Liberty Mutual Inc. entered an agreement with National Indemnity Co. (NICO), a subsidiary of Berkshire Hathaway Inc., to provide adverse development coverage, subsequently increasing Liberty Mutual's Standard & Poor ratings to 'BBB' from 'BBB-.'

Additionally, all of Liberty Mutual's insurance subsidiaries received an increased S&P rating by one notch. The outlook on all of these companies has also changed to “stable” from “positive,” reflecting the expectation that Liberty Mutual will maintain its current operating performance level.

Under the agreement, NICO will provide adverse development coverage for all of Liberty Mutual's U.S. workers' compensation and A&E liabilities, with an aggregate limit of $6.4 billion.

Prior to the closing, effective retroactively from Jan. 1, 2014, Liberty Mutual Insurance ceded approximately $3.3 billion of existing liabilities under a reinsurance agreement. While NICO will provide approximately $3.2 billion of additional aggregate coverage, Liberty Mutual paid NICO consideration of approximately $3.0 billion and the reinsurance recoverable from NICO is fully collateralized.

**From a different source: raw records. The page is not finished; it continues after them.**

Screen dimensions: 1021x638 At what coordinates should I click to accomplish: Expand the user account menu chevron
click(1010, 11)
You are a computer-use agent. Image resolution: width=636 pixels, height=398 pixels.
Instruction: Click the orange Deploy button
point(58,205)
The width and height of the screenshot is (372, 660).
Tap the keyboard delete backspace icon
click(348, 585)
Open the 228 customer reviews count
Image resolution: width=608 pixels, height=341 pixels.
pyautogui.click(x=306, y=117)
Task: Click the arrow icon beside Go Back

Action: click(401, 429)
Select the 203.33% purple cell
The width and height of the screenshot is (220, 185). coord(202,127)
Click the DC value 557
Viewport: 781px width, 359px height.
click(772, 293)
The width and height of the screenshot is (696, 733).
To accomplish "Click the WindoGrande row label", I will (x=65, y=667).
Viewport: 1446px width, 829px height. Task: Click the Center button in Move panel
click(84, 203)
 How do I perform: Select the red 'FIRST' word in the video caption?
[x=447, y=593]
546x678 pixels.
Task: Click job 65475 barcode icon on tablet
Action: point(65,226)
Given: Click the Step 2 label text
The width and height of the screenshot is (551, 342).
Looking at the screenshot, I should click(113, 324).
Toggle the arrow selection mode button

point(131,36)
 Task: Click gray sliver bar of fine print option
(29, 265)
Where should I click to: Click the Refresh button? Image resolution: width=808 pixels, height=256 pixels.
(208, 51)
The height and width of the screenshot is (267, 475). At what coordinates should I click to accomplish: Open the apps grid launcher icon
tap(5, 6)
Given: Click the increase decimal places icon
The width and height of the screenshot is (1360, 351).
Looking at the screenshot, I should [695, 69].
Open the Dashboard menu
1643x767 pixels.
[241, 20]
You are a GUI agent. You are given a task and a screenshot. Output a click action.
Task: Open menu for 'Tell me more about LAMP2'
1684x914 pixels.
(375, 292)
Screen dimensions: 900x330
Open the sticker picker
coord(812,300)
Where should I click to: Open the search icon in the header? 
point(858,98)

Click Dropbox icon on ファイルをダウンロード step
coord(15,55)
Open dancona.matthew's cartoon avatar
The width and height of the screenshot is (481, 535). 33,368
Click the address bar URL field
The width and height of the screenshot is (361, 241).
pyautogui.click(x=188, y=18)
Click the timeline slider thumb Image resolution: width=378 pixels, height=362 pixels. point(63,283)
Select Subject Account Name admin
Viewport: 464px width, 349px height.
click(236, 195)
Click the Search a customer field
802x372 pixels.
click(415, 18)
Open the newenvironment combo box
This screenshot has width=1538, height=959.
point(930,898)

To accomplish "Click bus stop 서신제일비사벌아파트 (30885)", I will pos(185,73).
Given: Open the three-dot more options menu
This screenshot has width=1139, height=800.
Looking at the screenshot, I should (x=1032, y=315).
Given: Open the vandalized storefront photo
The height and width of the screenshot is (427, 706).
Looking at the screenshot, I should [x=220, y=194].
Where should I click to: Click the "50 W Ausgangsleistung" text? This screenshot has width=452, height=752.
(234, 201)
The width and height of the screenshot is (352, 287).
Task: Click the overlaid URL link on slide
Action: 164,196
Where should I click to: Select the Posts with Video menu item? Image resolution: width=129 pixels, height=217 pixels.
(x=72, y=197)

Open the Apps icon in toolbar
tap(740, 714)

According to Standard & Poor, the agreement serves to reduce potential earnings volatility and significantly lowers required capital per S&P's capital model, improving its capital and earnings profile. The agreement with NICO covers Liberty Mutual's potentially volatile A&E liabilities as well as mitigates potential risks from future adverse reserve developments, and as a result the financial risk profile rating has improved to strong from upper adequate, its management and governance rating has been raised from fair to satisfactory.

The stable outlook thus reflects S&P's expectation that Liberty Mutual will maintain at least “A” capital adequacy according to the S&P capital model from 2014 to at least 2016. S&P expects the groups operating performance will also commensurate with P&C industry averages.